Amazon CloudWatch
User Guide

Using Amazon CloudWatch Alarms

You can create a CloudWatch alarm that watches a single CloudWatch metric or the result of a math expression based on CloudWatch metrics. The alarm performs one or more actions based on the value of the metric or expression relative to a threshold over a number of time periods. The action can be an Amazon EC2 action, an Amazon EC2 Auto Scaling action, or a notification sent to an Amazon SNS topic.

You can also add alarms to CloudWatch dashboards and monitor them visually. When an alarm is on a dashboard, it turns red when it is in the ALARM state, making it easier for you to monitor its status proactively.

Alarms invoke actions for sustained state changes only. CloudWatch alarms do not invoke actions simply because they are in a particular state, the state must have changed and been maintained for a specified number of periods.

After an alarm invokes an action due to a change in state, its subsequent behavior depends on the type of action that you have associated with the alarm. For Amazon EC2 Auto Scaling actions, the alarm continues to invoke the action for every period that the alarm remains in the new state. For Amazon SNS notifications, no additional actions are invoked.

Note

CloudWatch doesn't test or validate the actions that you specify, nor does it detect any Amazon EC2 Auto Scaling or Amazon SNS errors resulting from an attempt to invoke nonexistent actions. Make sure that your actions exist.

Alarm States

An alarm has the following possible states:

  • OK—The metric or expression is within the defined threshold.

  • ALARM—The metric or expression is outside of the defined threshold.
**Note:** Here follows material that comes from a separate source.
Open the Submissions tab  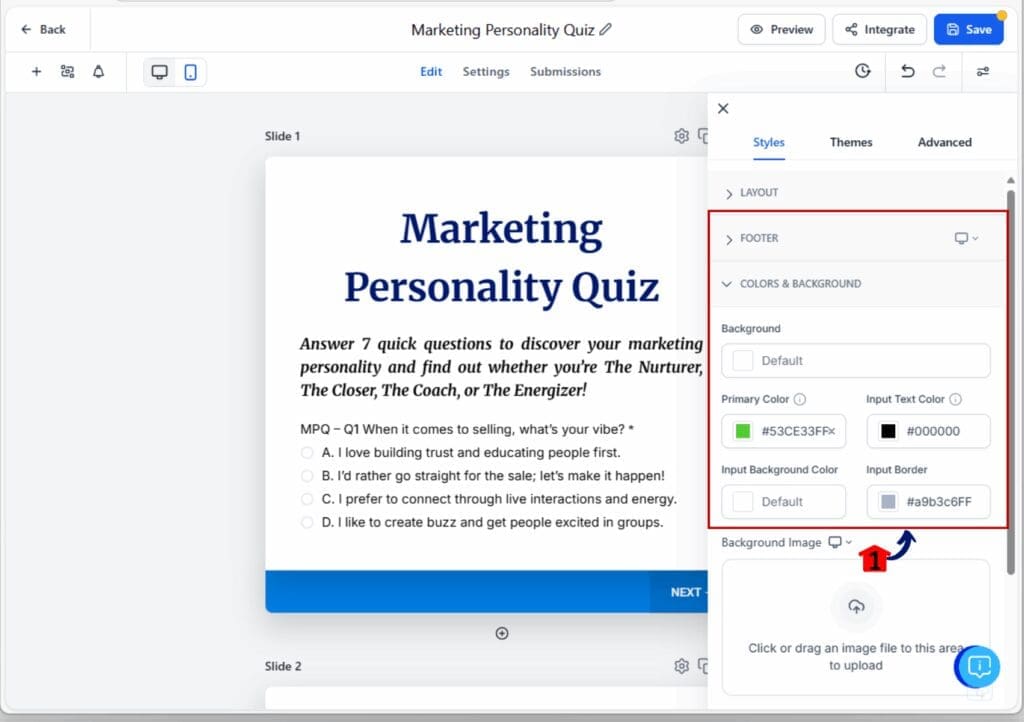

  • INSUFFICIENT_DATA—The alarm has just started, the metric is not available, or not enough data is available for the metric to determine the alarm state.

Evaluating an Alarm

When you create an alarm, you specify three settings to enable CloudWatch to evaluate when to change the alarm state:

  • Period is the length of time to evaluate the metric or expression to create each individual data point for an alarm. It is expressed in seconds. If you choose one minute as the period, there is one datapoint every minute.

  • Evaluation Period is the number of the most recent periods, or data points, to evaluate when determining alarm state.

  • Datapoints to Alarm is the number of data points within the evaluation period that must be breaching to cause the alarm to go to the ALARM state. The breaching data points do not have to be consecutive, they just must all be within the last number of data points equal to Evaluation Period.

In the following figure, the alarm threshold is set to three units. The alarm is configured to go to the ALARM state and both Evaluation Period and Datapoints to Alarm are 3. That is, when all three datapoints in the most recent three consecutive periods are above the threshold, the alarm goes to the ALARM state. In the figure, this happens in the third through fifth time periods. At period six, the value dips below the threshold, so one of the periods being evaluated is not breaching, and the alarm state changes to OK. During the ninth time period, the threshold is breached again, but for only one period. Consequently, the alarm state remains OK.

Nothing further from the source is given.